**SHORT EXERCISE**
Please gather every line of the items below that contains the string "Task" and copy each of those lines out.

[Entries on locating words and elements]
※

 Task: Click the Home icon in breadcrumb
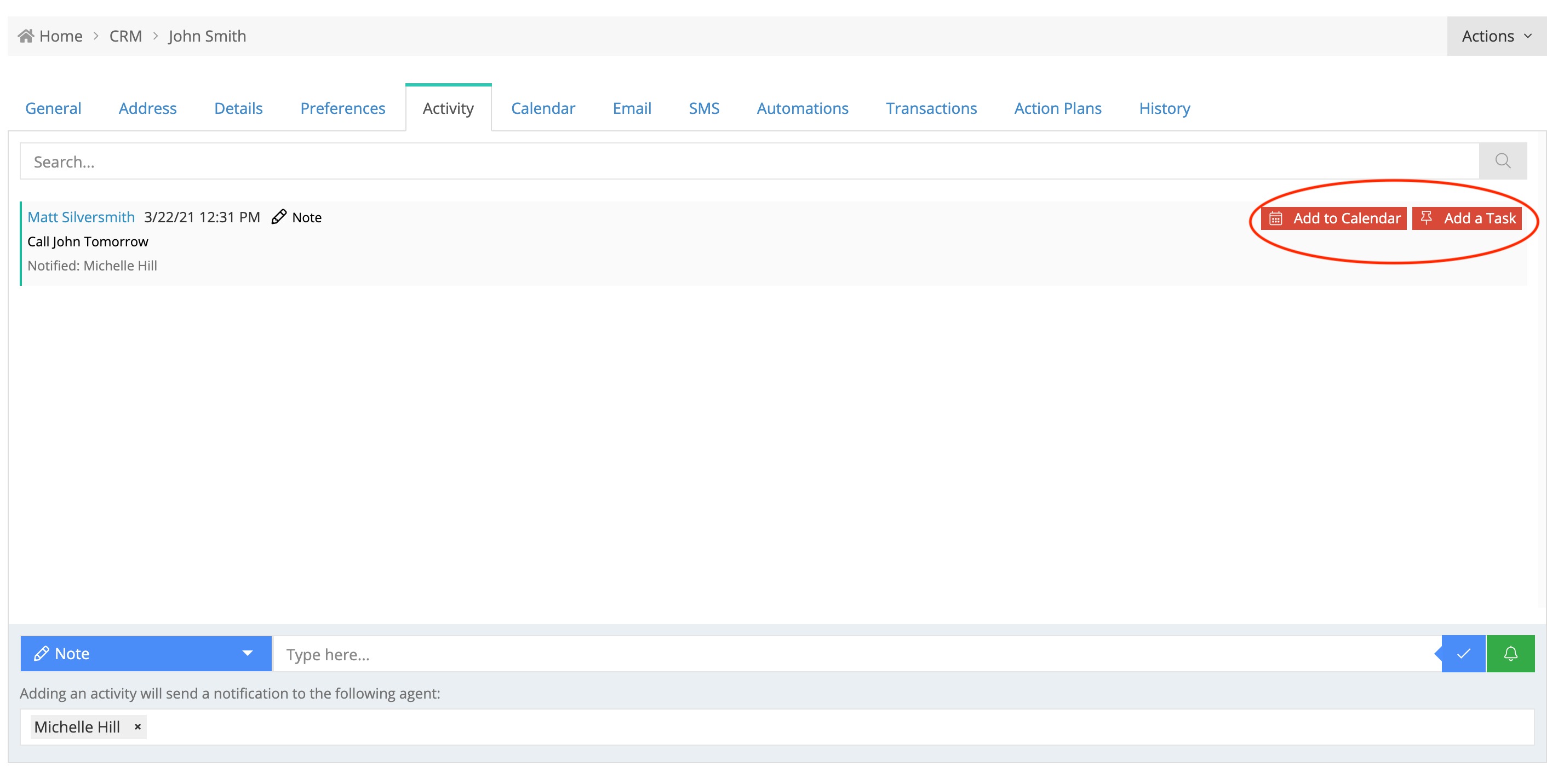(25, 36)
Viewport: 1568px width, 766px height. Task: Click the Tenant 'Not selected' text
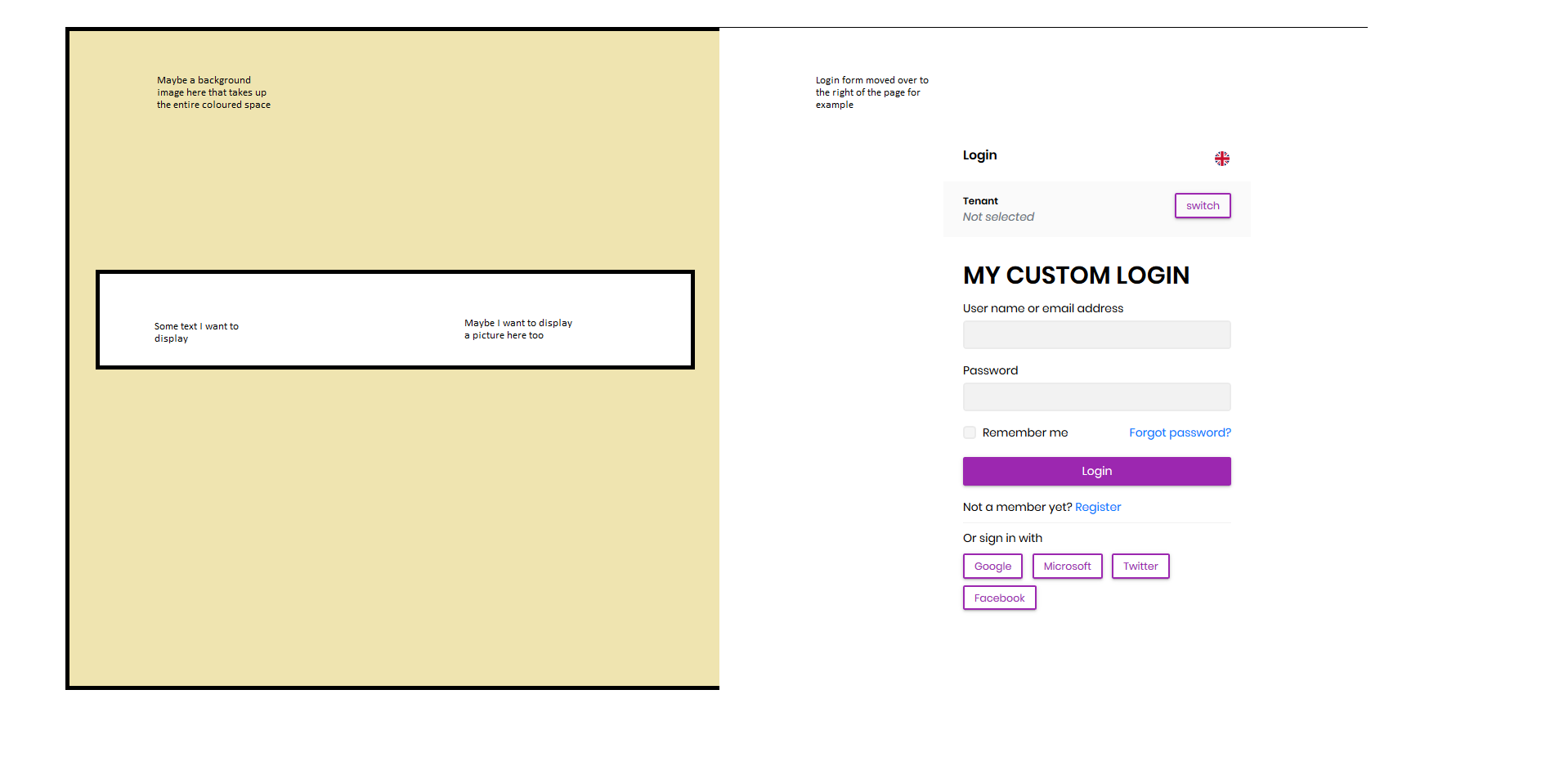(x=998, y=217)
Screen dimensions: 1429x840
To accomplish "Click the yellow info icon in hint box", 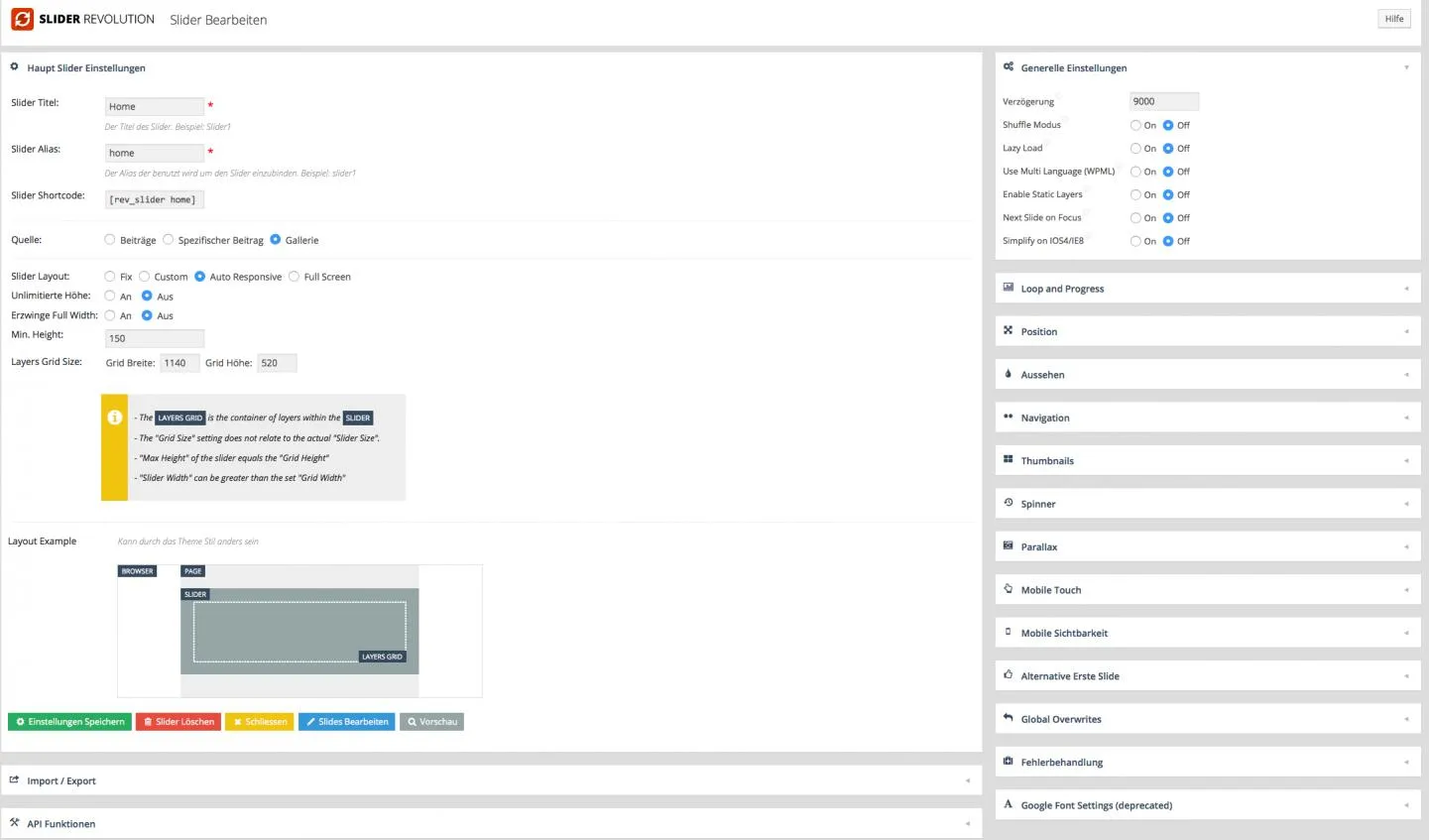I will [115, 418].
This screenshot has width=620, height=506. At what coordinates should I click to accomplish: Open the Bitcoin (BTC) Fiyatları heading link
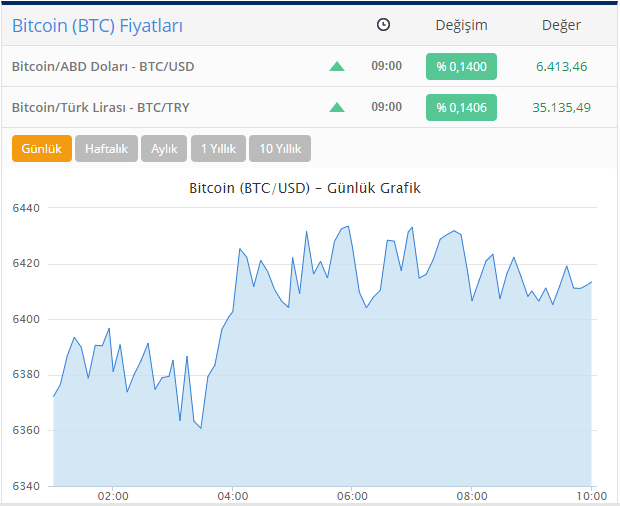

※

**WRITTEN ANSWER**
 Task: Click the Home icon in breadcrumb
Viewport: 1568px width, 766px height. Task: Click the Tenant 'Not selected' text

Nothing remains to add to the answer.